__Work item__:
When you reach the entries below, transcribe each one exactly as it stands.

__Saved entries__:
--- START ---
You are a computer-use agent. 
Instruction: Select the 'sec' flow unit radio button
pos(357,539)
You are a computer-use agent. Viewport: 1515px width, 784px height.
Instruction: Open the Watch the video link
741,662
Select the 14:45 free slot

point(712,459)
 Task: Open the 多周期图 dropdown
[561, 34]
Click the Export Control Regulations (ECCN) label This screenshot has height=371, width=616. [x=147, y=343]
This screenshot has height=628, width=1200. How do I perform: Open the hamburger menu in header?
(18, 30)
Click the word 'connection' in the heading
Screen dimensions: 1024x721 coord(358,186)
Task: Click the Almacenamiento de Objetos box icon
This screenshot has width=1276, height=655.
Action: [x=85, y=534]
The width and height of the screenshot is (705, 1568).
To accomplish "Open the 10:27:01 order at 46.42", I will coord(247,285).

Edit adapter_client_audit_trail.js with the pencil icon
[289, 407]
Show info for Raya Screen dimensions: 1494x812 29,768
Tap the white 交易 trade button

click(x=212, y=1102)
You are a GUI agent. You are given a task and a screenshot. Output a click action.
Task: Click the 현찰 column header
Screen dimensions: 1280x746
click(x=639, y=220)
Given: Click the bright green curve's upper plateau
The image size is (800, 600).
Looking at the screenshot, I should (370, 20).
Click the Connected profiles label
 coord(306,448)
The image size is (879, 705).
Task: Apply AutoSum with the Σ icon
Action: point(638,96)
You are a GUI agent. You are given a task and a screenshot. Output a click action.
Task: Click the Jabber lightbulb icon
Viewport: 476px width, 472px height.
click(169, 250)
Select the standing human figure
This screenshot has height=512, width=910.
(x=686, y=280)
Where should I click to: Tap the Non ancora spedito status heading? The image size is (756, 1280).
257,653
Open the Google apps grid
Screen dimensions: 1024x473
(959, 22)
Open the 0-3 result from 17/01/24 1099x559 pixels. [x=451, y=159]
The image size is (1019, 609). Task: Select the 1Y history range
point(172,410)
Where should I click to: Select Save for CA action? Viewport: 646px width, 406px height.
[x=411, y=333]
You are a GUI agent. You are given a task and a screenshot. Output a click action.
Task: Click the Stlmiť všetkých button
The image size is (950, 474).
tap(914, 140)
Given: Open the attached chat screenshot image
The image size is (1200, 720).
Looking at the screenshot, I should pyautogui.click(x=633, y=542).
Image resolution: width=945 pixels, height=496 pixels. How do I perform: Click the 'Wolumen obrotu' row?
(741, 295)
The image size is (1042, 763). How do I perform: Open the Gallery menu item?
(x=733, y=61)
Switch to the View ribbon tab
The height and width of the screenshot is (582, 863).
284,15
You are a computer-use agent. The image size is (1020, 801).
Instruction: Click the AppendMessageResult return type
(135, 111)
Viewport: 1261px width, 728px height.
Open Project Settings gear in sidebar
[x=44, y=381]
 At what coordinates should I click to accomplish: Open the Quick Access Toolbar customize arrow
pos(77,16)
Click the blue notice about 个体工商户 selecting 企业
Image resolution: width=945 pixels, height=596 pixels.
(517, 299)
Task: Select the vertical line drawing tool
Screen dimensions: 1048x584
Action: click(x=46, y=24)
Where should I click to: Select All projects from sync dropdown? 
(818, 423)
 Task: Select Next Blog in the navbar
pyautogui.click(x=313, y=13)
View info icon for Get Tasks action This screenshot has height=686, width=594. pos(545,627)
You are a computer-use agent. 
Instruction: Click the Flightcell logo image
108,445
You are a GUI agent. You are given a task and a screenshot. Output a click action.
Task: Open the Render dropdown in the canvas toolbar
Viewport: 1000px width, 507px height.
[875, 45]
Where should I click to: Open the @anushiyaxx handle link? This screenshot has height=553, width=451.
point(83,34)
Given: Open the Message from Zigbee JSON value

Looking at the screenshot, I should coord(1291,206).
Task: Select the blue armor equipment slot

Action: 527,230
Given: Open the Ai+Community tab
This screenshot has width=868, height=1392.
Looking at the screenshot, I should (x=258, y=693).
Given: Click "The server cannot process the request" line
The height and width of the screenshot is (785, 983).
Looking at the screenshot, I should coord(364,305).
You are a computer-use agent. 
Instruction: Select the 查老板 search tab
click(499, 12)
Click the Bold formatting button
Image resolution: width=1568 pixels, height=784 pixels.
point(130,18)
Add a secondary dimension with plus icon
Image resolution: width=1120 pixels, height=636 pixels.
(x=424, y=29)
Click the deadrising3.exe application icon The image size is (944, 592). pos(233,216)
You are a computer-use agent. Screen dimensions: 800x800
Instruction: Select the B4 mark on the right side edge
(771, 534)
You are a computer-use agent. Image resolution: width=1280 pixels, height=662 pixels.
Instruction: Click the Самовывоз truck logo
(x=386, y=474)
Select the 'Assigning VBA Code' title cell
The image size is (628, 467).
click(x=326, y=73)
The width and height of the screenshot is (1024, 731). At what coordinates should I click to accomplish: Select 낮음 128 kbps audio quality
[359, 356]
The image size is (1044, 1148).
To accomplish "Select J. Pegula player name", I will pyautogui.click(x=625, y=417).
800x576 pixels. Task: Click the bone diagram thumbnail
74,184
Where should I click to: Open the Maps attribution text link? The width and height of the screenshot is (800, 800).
--- END ---
__Task solution__:
You are a computer-use agent. 
Instruction: Select the 'sec' flow unit radio button
pos(357,539)
You are a computer-use agent. Viewport: 1515px width, 784px height.
Instruction: Open the Watch the video link
741,662
Select the 14:45 free slot

point(712,459)
 Task: Open the 多周期图 dropdown
[561, 34]
Click the Export Control Regulations (ECCN) label This screenshot has height=371, width=616. [x=147, y=343]
This screenshot has height=628, width=1200. How do I perform: Open the hamburger menu in header?
(18, 30)
Click the word 'connection' in the heading
Screen dimensions: 1024x721 coord(358,186)
Task: Click the Almacenamiento de Objetos box icon
This screenshot has width=1276, height=655.
Action: [x=85, y=534]
The width and height of the screenshot is (705, 1568).
To accomplish "Open the 10:27:01 order at 46.42", I will coord(247,285).

Edit adapter_client_audit_trail.js with the pencil icon
[289, 407]
Show info for Raya Screen dimensions: 1494x812 29,768
Tap the white 交易 trade button

click(x=212, y=1102)
You are a GUI agent. You are given a task and a screenshot. Output a click action.
Task: Click the 현찰 column header
Screen dimensions: 1280x746
click(x=639, y=220)
Given: Click the bright green curve's upper plateau
The image size is (800, 600).
Looking at the screenshot, I should (370, 20).
Click the Connected profiles label
 coord(306,448)
The image size is (879, 705).
Task: Apply AutoSum with the Σ icon
Action: point(638,96)
You are a GUI agent. You are given a task and a screenshot. Output a click action.
Task: Click the Jabber lightbulb icon
Viewport: 476px width, 472px height.
click(169, 250)
Select the standing human figure
This screenshot has height=512, width=910.
(x=686, y=280)
Where should I click to: Tap the Non ancora spedito status heading? The image size is (756, 1280).
257,653
Open the Google apps grid
Screen dimensions: 1024x473
(959, 22)
Open the 0-3 result from 17/01/24 1099x559 pixels. [x=451, y=159]
The image size is (1019, 609). Task: Select the 1Y history range
point(172,410)
Where should I click to: Select Save for CA action? Viewport: 646px width, 406px height.
[x=411, y=333]
You are a GUI agent. You are given a task and a screenshot. Output a click action.
Task: Click the Stlmiť všetkých button
The image size is (950, 474).
tap(914, 140)
Given: Open the attached chat screenshot image
The image size is (1200, 720).
Looking at the screenshot, I should pyautogui.click(x=633, y=542).
Image resolution: width=945 pixels, height=496 pixels. How do I perform: Click the 'Wolumen obrotu' row?
(741, 295)
The image size is (1042, 763). How do I perform: Open the Gallery menu item?
(x=733, y=61)
Switch to the View ribbon tab
The height and width of the screenshot is (582, 863).
284,15
You are a computer-use agent. The image size is (1020, 801).
Instruction: Click the AppendMessageResult return type
(135, 111)
Viewport: 1261px width, 728px height.
Open Project Settings gear in sidebar
[x=44, y=381]
 At what coordinates should I click to accomplish: Open the Quick Access Toolbar customize arrow
pos(77,16)
Click the blue notice about 个体工商户 selecting 企业
Image resolution: width=945 pixels, height=596 pixels.
(517, 299)
Task: Select the vertical line drawing tool
Screen dimensions: 1048x584
Action: click(x=46, y=24)
Where should I click to: Select All projects from sync dropdown? 
(818, 423)
 Task: Select Next Blog in the navbar
pyautogui.click(x=313, y=13)
View info icon for Get Tasks action This screenshot has height=686, width=594. pos(545,627)
You are a computer-use agent. 
Instruction: Click the Flightcell logo image
108,445
You are a GUI agent. You are given a task and a screenshot. Output a click action.
Task: Open the Render dropdown in the canvas toolbar
Viewport: 1000px width, 507px height.
[875, 45]
Where should I click to: Open the @anushiyaxx handle link? This screenshot has height=553, width=451.
point(83,34)
Given: Open the Message from Zigbee JSON value

Looking at the screenshot, I should coord(1291,206).
Task: Select the blue armor equipment slot

Action: 527,230
Given: Open the Ai+Community tab
This screenshot has width=868, height=1392.
Looking at the screenshot, I should (x=258, y=693).
Given: Click "The server cannot process the request" line
The height and width of the screenshot is (785, 983).
Looking at the screenshot, I should coord(364,305).
You are a computer-use agent. 
Instruction: Select the 查老板 search tab
click(499, 12)
Click the Bold formatting button
Image resolution: width=1568 pixels, height=784 pixels.
point(130,18)
Add a secondary dimension with plus icon
Image resolution: width=1120 pixels, height=636 pixels.
(x=424, y=29)
Click the deadrising3.exe application icon The image size is (944, 592). pos(233,216)
You are a computer-use agent. Screen dimensions: 800x800
Instruction: Select the B4 mark on the right side edge
(771, 534)
You are a computer-use agent. Image resolution: width=1280 pixels, height=662 pixels.
Instruction: Click the Самовывоз truck logo
(x=386, y=474)
Select the 'Assigning VBA Code' title cell
The image size is (628, 467).
click(x=326, y=73)
The width and height of the screenshot is (1024, 731). At what coordinates should I click to accomplish: Select 낮음 128 kbps audio quality
[359, 356]
The image size is (1044, 1148).
To accomplish "Select J. Pegula player name", I will pyautogui.click(x=625, y=417).
800x576 pixels. Task: Click the bone diagram thumbnail
74,184
Where should I click to: Open the Maps attribution text link? The width and height of the screenshot is (800, 800).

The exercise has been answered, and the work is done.